▶ [Instructions to follow]
Output the exact lines that start at the one containing "Instruction: Email shop@profitool.ua" and continue to the last line of the entries below; do not output pictures.

The data START

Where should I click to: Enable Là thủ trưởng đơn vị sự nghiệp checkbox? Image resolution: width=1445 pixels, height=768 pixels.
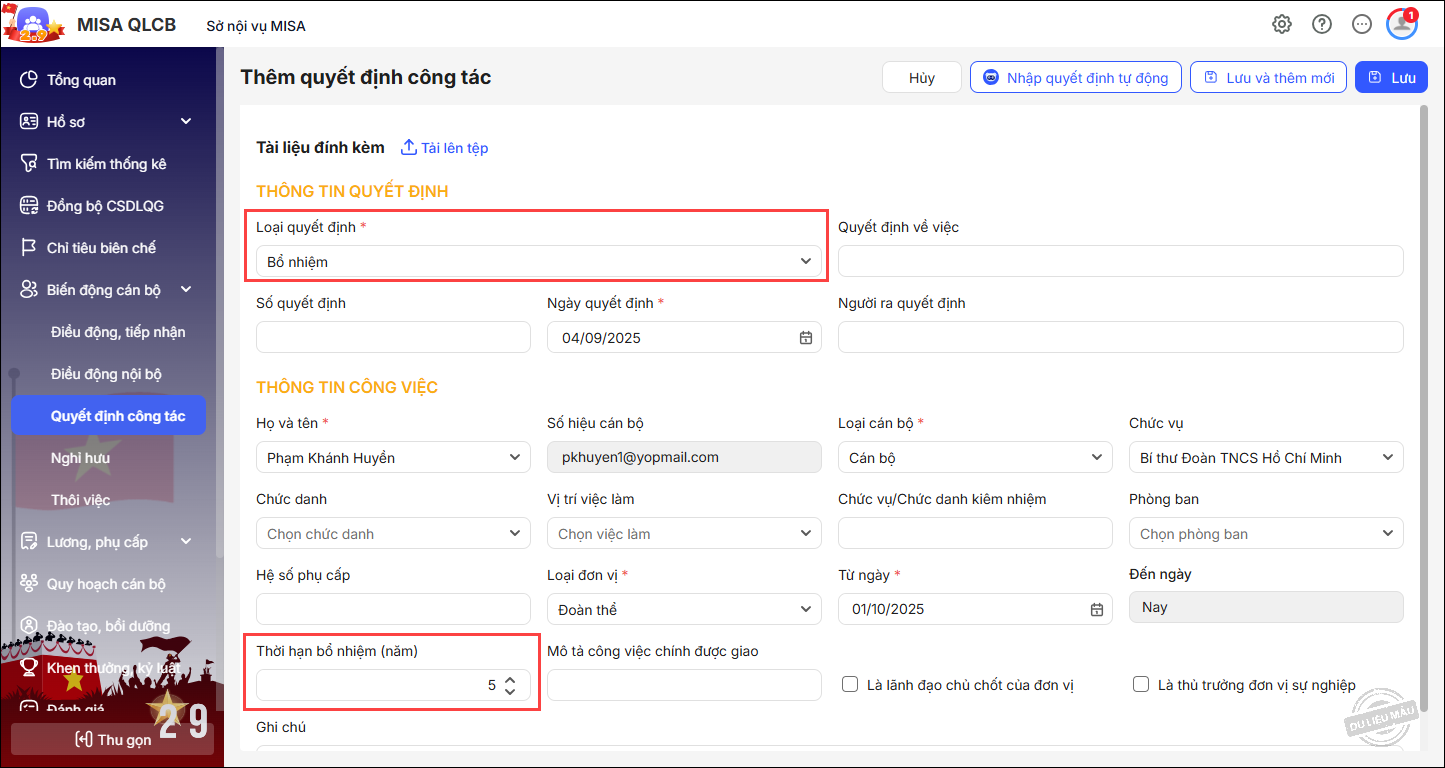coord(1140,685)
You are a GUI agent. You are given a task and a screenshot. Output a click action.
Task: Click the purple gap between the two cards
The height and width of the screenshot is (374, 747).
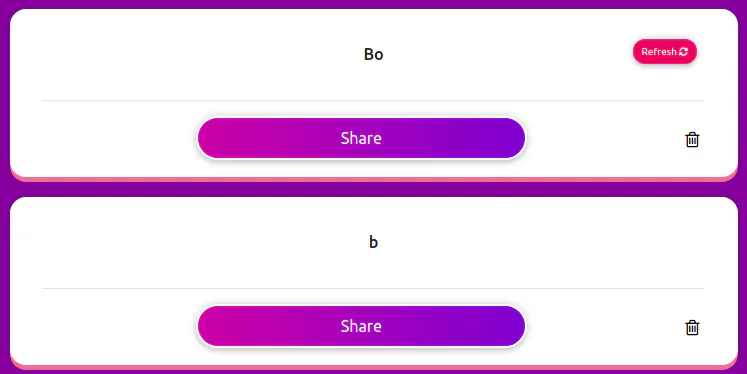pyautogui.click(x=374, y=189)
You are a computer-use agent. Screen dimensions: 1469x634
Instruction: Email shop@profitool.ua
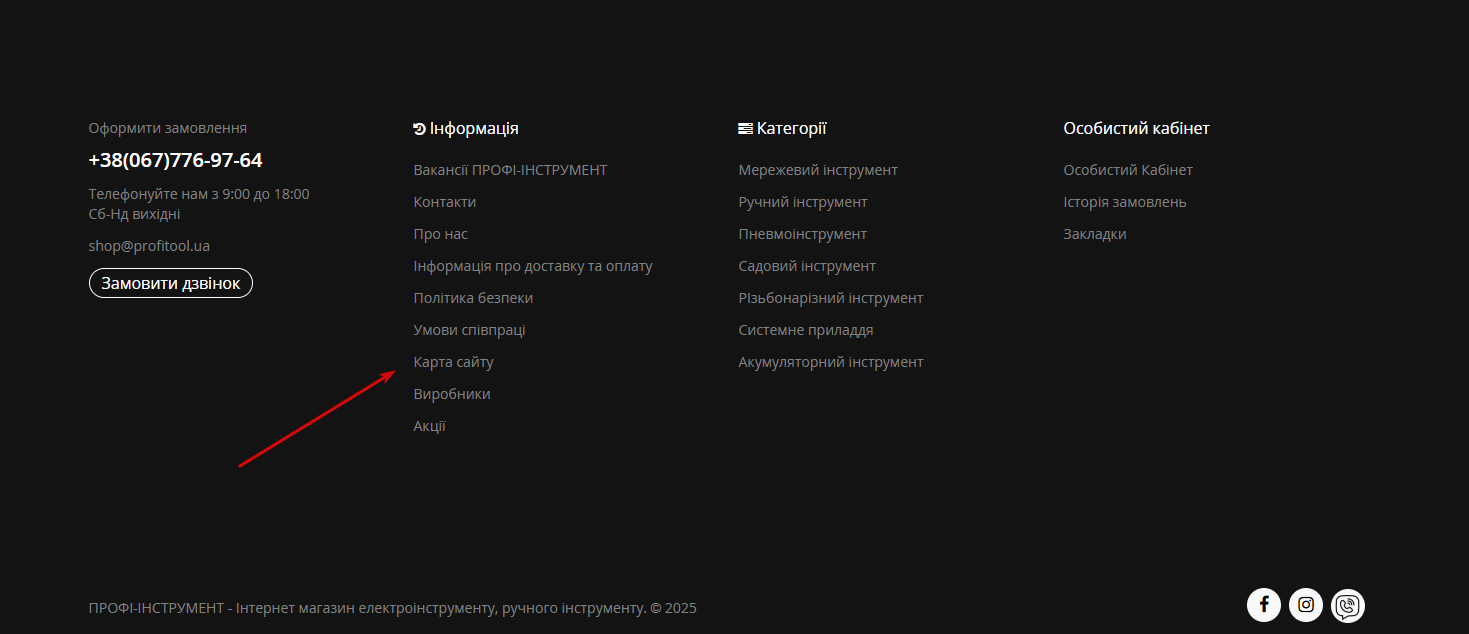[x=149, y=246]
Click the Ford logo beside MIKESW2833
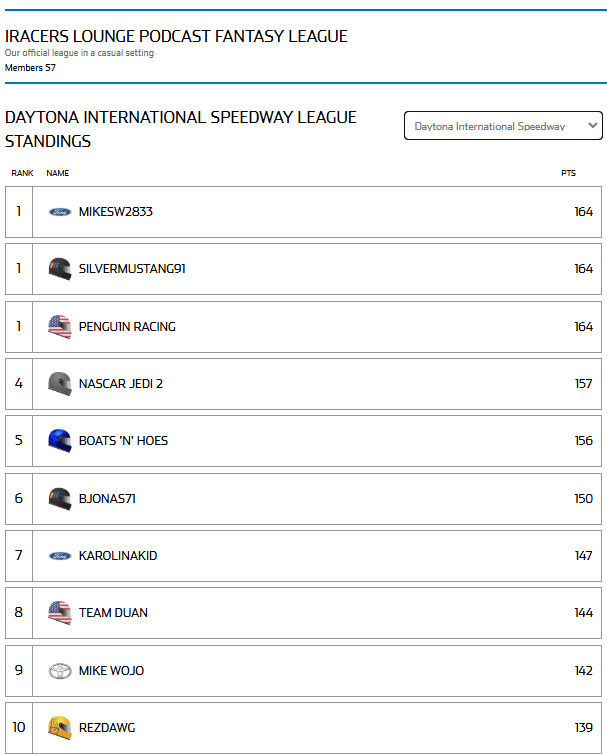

The data END

▶ [Task output]
Instruction: Email shop@profitool.ua
[x=149, y=246]
Click the Ford logo beside MIKESW2833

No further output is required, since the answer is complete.